What to do: Copy the lines below word for word, from the line with "Tap the LIVING ROOM label" up to and including the line with "[x=546, y=918]".

## Begin Materials provided

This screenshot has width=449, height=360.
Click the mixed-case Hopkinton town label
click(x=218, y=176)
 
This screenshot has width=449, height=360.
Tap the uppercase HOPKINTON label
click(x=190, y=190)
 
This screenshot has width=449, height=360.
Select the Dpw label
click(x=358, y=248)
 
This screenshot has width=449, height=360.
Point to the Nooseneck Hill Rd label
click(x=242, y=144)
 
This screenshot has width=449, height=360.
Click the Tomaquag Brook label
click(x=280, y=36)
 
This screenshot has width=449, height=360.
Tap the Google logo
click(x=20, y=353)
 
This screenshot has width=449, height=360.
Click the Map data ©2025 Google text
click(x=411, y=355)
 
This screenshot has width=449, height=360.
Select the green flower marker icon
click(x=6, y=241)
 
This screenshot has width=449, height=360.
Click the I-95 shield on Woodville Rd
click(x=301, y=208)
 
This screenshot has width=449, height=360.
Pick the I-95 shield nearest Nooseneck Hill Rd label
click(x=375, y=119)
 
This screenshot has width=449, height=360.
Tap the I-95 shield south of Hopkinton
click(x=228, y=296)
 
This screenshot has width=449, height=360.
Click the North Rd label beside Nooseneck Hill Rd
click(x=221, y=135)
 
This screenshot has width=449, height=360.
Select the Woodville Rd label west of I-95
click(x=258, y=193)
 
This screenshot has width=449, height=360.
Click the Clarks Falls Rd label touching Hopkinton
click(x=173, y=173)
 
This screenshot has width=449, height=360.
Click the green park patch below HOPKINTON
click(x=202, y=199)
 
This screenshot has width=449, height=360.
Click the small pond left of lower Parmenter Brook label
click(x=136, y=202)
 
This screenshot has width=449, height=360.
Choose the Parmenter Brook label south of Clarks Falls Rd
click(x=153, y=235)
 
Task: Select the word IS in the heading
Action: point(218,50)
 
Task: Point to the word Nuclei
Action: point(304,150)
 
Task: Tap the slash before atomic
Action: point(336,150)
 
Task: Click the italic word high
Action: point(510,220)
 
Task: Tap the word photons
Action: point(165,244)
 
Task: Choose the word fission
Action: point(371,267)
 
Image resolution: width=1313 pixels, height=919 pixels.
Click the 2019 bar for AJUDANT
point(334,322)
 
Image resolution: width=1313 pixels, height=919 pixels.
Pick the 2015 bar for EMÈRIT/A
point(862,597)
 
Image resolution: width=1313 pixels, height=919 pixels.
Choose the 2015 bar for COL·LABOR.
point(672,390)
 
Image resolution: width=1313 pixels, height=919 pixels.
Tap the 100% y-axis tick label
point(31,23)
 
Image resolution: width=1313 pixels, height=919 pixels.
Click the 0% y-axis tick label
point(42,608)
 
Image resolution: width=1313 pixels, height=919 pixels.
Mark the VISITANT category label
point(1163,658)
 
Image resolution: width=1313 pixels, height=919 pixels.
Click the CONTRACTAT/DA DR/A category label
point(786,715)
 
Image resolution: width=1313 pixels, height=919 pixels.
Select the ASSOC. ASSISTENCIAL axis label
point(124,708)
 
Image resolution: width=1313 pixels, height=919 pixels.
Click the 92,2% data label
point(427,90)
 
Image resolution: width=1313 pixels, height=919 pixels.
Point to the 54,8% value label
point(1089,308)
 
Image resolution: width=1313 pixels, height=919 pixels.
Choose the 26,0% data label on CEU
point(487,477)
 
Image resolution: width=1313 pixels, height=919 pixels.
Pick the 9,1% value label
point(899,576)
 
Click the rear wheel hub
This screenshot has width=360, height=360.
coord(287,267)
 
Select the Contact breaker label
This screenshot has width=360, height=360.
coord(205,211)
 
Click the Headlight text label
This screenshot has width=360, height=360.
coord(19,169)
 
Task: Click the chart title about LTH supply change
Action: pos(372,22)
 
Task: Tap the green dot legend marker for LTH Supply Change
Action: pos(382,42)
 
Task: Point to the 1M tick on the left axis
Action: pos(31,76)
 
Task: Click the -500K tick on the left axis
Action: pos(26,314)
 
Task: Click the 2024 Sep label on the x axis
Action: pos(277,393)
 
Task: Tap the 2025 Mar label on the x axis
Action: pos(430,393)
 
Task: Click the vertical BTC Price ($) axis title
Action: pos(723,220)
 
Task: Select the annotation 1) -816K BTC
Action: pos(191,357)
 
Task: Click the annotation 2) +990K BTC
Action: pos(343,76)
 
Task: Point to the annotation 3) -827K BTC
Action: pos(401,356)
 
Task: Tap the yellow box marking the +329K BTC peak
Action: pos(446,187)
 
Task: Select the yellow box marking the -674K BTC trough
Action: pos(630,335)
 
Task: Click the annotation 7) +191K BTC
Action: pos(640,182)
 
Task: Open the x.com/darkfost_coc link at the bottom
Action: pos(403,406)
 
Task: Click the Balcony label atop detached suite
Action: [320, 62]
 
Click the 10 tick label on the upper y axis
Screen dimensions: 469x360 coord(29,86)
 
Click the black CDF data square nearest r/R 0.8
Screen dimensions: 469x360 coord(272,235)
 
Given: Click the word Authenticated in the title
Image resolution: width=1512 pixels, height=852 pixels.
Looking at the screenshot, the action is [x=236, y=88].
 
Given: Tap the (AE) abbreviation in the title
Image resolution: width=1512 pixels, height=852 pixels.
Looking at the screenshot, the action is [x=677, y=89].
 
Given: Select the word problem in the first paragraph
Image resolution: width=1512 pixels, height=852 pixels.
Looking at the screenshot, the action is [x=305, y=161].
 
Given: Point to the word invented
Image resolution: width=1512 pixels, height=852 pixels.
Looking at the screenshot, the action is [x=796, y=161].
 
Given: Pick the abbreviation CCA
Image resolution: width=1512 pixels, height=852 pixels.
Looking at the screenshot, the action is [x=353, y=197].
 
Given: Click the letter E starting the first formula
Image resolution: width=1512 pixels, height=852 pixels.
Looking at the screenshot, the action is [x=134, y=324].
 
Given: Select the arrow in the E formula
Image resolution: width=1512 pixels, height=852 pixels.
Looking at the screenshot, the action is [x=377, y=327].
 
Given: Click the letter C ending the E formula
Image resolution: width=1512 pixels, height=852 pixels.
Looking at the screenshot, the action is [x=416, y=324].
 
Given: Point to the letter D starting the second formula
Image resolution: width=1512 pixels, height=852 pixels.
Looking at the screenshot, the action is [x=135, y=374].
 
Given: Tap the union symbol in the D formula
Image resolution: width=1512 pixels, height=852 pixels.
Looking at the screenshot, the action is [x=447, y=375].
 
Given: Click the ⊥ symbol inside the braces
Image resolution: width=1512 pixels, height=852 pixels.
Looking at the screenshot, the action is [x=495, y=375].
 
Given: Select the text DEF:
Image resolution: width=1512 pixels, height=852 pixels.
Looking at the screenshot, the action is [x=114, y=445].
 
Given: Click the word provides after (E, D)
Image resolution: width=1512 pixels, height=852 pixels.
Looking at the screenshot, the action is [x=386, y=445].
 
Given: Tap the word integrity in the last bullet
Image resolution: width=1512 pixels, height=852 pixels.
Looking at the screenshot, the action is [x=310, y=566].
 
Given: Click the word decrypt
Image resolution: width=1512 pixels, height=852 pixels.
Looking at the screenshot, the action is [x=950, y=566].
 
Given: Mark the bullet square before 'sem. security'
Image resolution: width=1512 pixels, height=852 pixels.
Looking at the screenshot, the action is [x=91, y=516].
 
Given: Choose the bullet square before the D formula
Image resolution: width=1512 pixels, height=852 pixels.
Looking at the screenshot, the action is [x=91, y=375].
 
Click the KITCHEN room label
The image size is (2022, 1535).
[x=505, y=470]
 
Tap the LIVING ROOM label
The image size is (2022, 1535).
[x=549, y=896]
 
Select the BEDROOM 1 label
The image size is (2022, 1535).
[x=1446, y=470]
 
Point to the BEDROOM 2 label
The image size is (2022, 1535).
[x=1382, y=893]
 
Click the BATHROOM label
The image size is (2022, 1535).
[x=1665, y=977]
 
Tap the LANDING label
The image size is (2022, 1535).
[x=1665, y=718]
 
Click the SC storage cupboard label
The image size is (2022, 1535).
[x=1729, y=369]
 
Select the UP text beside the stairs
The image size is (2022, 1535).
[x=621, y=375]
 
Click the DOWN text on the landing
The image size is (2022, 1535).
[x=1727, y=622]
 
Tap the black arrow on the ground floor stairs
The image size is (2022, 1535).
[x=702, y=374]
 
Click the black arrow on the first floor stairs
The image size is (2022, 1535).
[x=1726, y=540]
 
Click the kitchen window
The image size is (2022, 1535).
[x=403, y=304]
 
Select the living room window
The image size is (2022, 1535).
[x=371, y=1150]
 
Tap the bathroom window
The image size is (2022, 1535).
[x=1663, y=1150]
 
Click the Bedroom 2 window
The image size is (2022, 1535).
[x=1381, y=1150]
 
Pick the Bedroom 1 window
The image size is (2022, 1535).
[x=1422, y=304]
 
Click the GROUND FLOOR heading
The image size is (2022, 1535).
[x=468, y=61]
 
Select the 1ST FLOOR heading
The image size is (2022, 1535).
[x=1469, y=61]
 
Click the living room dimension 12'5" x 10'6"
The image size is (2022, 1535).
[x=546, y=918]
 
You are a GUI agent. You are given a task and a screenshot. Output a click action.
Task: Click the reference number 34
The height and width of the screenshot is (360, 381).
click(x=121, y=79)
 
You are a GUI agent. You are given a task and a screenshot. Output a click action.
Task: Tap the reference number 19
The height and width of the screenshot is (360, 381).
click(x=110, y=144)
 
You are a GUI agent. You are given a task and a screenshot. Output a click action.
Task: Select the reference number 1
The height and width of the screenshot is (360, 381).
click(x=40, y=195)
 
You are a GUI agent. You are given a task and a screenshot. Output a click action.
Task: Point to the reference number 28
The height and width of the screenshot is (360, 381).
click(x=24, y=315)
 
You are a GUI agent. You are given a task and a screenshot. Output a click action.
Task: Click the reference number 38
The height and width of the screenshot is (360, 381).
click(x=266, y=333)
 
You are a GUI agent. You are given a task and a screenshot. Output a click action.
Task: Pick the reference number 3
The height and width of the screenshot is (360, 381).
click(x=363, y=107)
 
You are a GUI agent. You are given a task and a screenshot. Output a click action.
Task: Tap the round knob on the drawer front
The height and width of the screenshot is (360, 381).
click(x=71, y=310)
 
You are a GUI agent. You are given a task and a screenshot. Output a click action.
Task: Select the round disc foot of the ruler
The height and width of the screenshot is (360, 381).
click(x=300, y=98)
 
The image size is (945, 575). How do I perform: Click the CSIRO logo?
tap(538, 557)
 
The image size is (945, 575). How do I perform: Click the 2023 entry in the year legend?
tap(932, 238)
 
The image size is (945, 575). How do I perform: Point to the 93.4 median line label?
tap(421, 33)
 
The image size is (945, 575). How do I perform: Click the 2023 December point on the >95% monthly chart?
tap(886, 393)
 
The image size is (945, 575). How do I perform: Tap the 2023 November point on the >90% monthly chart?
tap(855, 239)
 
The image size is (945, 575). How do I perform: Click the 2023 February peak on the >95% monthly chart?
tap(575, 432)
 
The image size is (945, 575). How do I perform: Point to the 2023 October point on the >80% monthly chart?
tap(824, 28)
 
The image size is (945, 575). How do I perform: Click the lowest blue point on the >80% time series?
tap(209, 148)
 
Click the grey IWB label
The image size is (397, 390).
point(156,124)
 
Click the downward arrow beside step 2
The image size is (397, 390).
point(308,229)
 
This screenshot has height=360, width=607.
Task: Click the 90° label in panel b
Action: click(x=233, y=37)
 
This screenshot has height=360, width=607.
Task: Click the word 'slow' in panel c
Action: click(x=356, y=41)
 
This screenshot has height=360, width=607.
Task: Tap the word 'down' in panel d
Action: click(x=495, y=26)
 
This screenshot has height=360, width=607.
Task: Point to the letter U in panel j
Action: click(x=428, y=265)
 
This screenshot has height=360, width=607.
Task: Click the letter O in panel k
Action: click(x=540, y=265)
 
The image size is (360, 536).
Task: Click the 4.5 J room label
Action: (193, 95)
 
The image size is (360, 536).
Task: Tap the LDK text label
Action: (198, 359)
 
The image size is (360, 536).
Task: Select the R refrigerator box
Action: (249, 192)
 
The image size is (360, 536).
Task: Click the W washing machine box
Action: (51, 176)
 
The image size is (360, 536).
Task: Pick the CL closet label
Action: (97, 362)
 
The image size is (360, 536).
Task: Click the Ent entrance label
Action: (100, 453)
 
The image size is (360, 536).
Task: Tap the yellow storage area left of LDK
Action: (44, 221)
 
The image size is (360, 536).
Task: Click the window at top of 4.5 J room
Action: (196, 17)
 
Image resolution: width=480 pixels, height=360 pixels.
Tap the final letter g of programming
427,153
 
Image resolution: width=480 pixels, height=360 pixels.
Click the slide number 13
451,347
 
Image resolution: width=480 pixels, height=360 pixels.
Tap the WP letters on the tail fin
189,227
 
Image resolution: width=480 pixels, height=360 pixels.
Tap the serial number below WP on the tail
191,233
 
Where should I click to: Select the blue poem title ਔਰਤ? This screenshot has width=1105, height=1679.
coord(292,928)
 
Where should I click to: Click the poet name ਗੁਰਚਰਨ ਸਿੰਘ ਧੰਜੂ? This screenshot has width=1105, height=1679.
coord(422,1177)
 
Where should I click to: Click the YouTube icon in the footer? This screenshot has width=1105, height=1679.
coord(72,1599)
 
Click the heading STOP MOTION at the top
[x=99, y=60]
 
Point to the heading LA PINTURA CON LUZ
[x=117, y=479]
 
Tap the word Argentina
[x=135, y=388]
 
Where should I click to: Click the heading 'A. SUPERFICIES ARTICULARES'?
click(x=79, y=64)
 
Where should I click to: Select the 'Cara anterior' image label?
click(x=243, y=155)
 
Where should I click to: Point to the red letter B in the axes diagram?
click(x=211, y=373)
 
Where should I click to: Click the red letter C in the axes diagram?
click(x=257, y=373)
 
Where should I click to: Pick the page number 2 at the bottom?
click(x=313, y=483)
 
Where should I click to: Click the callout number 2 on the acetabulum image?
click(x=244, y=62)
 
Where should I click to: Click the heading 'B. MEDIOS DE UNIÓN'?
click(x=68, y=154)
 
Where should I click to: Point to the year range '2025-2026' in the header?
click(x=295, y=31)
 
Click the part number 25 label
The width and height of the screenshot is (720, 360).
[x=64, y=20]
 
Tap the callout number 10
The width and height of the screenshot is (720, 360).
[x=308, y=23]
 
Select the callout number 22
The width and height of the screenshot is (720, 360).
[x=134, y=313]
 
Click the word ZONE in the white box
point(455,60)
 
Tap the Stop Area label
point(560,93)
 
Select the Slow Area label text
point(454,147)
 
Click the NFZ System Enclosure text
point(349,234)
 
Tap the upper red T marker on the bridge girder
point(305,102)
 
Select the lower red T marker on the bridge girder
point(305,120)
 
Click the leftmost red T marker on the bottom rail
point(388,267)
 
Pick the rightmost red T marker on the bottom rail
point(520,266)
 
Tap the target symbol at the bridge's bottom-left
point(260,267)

## End Materials provided

Right answer:
Tap the LIVING ROOM label
The image size is (2022, 1535).
[x=549, y=896]
 
Select the BEDROOM 1 label
The image size is (2022, 1535).
[x=1446, y=470]
 
Point to the BEDROOM 2 label
The image size is (2022, 1535).
[x=1382, y=893]
 
Click the BATHROOM label
The image size is (2022, 1535).
[x=1665, y=977]
 
Tap the LANDING label
The image size is (2022, 1535).
[x=1665, y=718]
 
Click the SC storage cupboard label
The image size is (2022, 1535).
[x=1729, y=369]
 
Select the UP text beside the stairs
The image size is (2022, 1535).
[x=621, y=375]
 
Click the DOWN text on the landing
The image size is (2022, 1535).
[x=1727, y=622]
 
Tap the black arrow on the ground floor stairs
The image size is (2022, 1535).
[x=702, y=374]
 
Click the black arrow on the first floor stairs
The image size is (2022, 1535).
[x=1726, y=540]
 
Click the kitchen window
The image size is (2022, 1535).
[x=403, y=304]
 
Select the living room window
The image size is (2022, 1535).
[x=371, y=1150]
 
Tap the bathroom window
The image size is (2022, 1535).
[x=1663, y=1150]
 
Click the Bedroom 2 window
The image size is (2022, 1535).
[x=1381, y=1150]
 
Pick the Bedroom 1 window
The image size is (2022, 1535).
[x=1422, y=304]
 
Click the GROUND FLOOR heading
The image size is (2022, 1535).
[x=468, y=61]
 
Select the 1ST FLOOR heading
The image size is (2022, 1535).
[x=1469, y=61]
 
Click the living room dimension 12'5" x 10'6"
The image size is (2022, 1535).
[x=546, y=918]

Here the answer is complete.